===== Exercise material
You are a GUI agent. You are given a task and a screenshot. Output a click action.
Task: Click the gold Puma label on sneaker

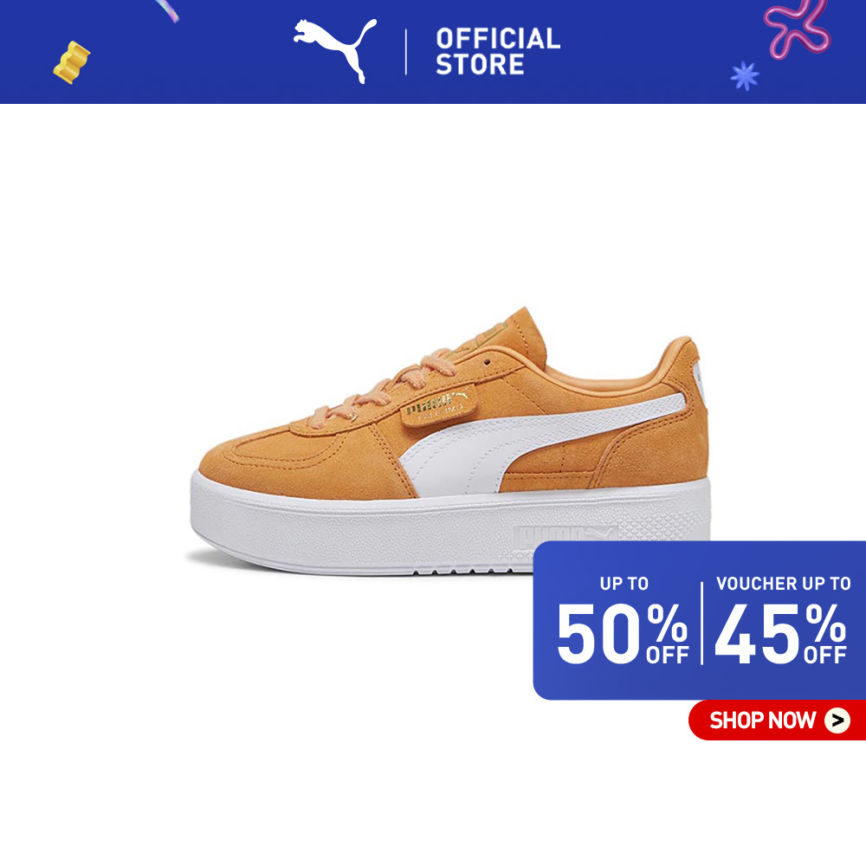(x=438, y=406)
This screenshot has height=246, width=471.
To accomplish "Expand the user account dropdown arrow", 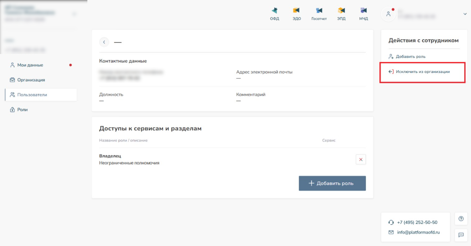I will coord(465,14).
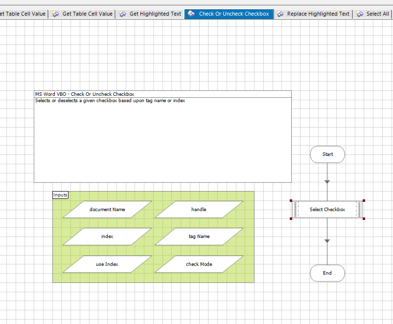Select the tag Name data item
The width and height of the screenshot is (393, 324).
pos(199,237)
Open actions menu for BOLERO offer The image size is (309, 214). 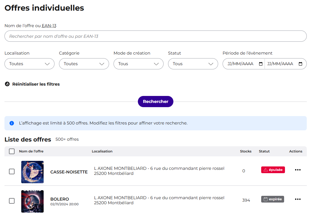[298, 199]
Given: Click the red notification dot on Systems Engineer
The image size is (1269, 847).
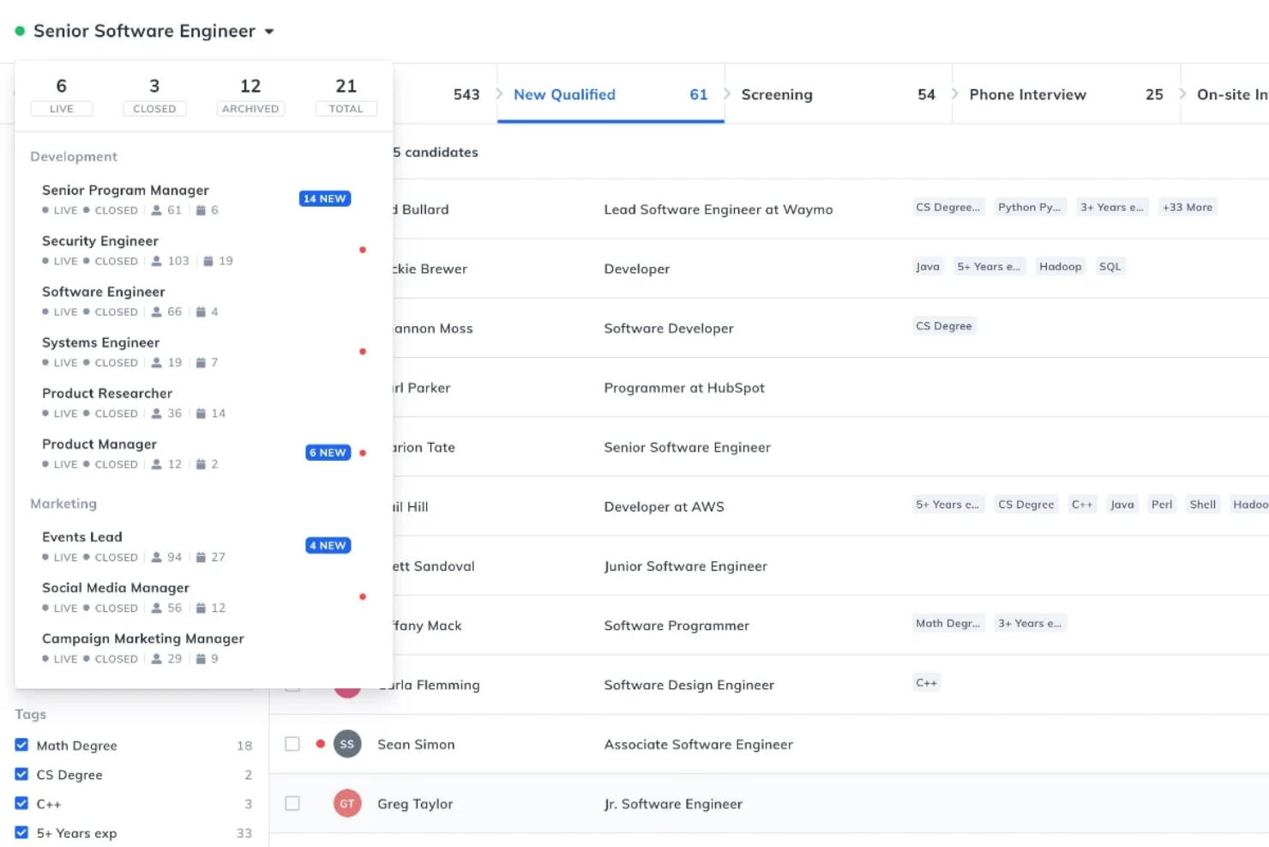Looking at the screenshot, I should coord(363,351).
==========
Scale the answer coordinates in the lines from the first one through the line containing "(x=438, y=406)", both included. Rewrite those lines with their requests and leave out the pictures. Multiply each coordinate in the answers by 2.25 and round it to a whole number, with halves going up.

[Result below]
You are a GUI agent. You are given a task and a screenshot. Output a click action.
Task: Click the gold Puma label on sneaker

(x=986, y=914)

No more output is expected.